En effet, en décembre 2016, ce ne sont point les jihadistes tchétchènes qui ont quitté Alep (ni les Iraniens ou les Russes qui y sont entrés en masse) mais bien, tout autant, ses habitants les plus légitimes. L’objectif que Russes et Iraniens sont en train d’atteindre est la destruction de toute résistance à la pérennité de leur pion syrien autre que l’épouvantail jihadiste. Celui-là, ils l’ont laissé prospérer d’autant plus volontairement qu’ils savaient que la planète occidentale était engluée dans l’électoralisme à court terme de ses politiques. Et que, quitte à confondre les causes (Assad) et les conséquences (Daech) de la violence, elle était prête à différer sine die toute pression à leur égard.
«Triomphe de l'injustice»
La «victoire» qui s’annonce à Idlib est donc bien celle d’une minorité portée par des autoritarismes étrangers sur une majorité abandonnée par les plus arrogants «défenseurs de la démocratie». Cette victoire des armes de l’hiver autoritariste sur les espoirs du printemps démocratique ne peut bien évidemment constituer une sortie de la crise mais seulement sa reconfiguration. Le triomphe de la force ne laisse aucunement entrevoir la «réconciliation au centre» qui serait la condition sine qua non d’une ré-institutionnalisation du pouvoir. Une telle solution aurait exigé que ceux des vaincus qui ont réussi à survivre à la destruction d’Alep, de Raqqa ou de Deraa, pour rejoindre les millions de ces réfugiés qui les ont précédés, aient pu s’y sentir réellement associés. Il n’en a absolument rien été. Redéployé territorialement, le camp immense des exclus conserve en effet les plus légitimes raisons de rester mobilisé. A tous les étages de la société syrienne, la tonalité explicitement confessionnelle de la présence iranienne – militaire mais également économique et entrepreneuriale – augurent mal du dépassement de la fracture sectaire.
Irrésistiblement, ce «triomphe de l’injustice», qui irradie dans le monde des vaincus, va donc entretenir la dynamique de montée aux extrêmes. Il va achever de discréditer non seulement ces Occidentaux qui ont multiplié les reculades mais également celles des élites syriennes qui, croyant à leurs promesses, leur ont fourni les gages de la «modération» qu’ils réclamaient.

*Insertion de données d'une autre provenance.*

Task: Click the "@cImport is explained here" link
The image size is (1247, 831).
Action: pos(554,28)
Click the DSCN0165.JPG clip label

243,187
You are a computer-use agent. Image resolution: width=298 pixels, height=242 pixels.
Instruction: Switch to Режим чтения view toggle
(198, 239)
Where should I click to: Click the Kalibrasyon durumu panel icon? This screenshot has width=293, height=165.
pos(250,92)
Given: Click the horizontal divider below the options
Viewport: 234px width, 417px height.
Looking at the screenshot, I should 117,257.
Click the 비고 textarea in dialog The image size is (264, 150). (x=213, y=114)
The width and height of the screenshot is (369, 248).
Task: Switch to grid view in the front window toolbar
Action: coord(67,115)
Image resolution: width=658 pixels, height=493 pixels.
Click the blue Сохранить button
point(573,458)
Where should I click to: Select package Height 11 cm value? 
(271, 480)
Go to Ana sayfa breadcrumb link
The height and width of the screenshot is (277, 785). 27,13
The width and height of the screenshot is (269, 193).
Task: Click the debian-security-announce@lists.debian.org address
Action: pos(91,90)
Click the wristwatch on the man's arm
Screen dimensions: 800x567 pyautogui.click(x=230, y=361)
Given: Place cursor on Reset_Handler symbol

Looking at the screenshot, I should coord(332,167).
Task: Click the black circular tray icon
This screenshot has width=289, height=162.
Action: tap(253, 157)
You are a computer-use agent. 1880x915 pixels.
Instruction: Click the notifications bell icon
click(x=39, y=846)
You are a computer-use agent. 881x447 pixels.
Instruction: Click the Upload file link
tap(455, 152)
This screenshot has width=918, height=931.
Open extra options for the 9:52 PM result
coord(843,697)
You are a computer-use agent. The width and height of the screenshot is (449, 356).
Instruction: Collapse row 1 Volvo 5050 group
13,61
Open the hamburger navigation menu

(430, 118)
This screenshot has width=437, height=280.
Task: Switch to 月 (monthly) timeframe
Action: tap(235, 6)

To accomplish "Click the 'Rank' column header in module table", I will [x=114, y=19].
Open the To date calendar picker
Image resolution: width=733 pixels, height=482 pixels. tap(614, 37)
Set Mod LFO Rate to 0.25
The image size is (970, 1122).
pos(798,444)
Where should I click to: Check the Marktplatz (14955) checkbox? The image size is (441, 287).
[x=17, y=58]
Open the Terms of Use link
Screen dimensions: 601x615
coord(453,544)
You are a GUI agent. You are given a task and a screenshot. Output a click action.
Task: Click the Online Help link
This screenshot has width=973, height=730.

Il va donner de facto raison aux plus radicaux, c’est-à-dire aux jihadistes. Malgré la brutalité de leur défaite militaire (à un contre cent, au terme d’une résistance qu’aucune autre composante du paysage politique du Proche-Orient contemporain n’a jamais été capable de produire), ils sont aujourd’hui les seuls opposants à Bachar à pouvoir se prévaloir de ne pas avoir été trahis.
Rêvons que nous n’aurons pas à mesurer demain ce que les politiques du court terme et de l’électoralisme risquent de coûter bientôt à leurs auteurs. Et à leurs concitoyens.
Par François Burgat, chercheur à l'Institut de recherches et d'études sur le monde arabe et musulman (Iremam) à Aix-en-Provence.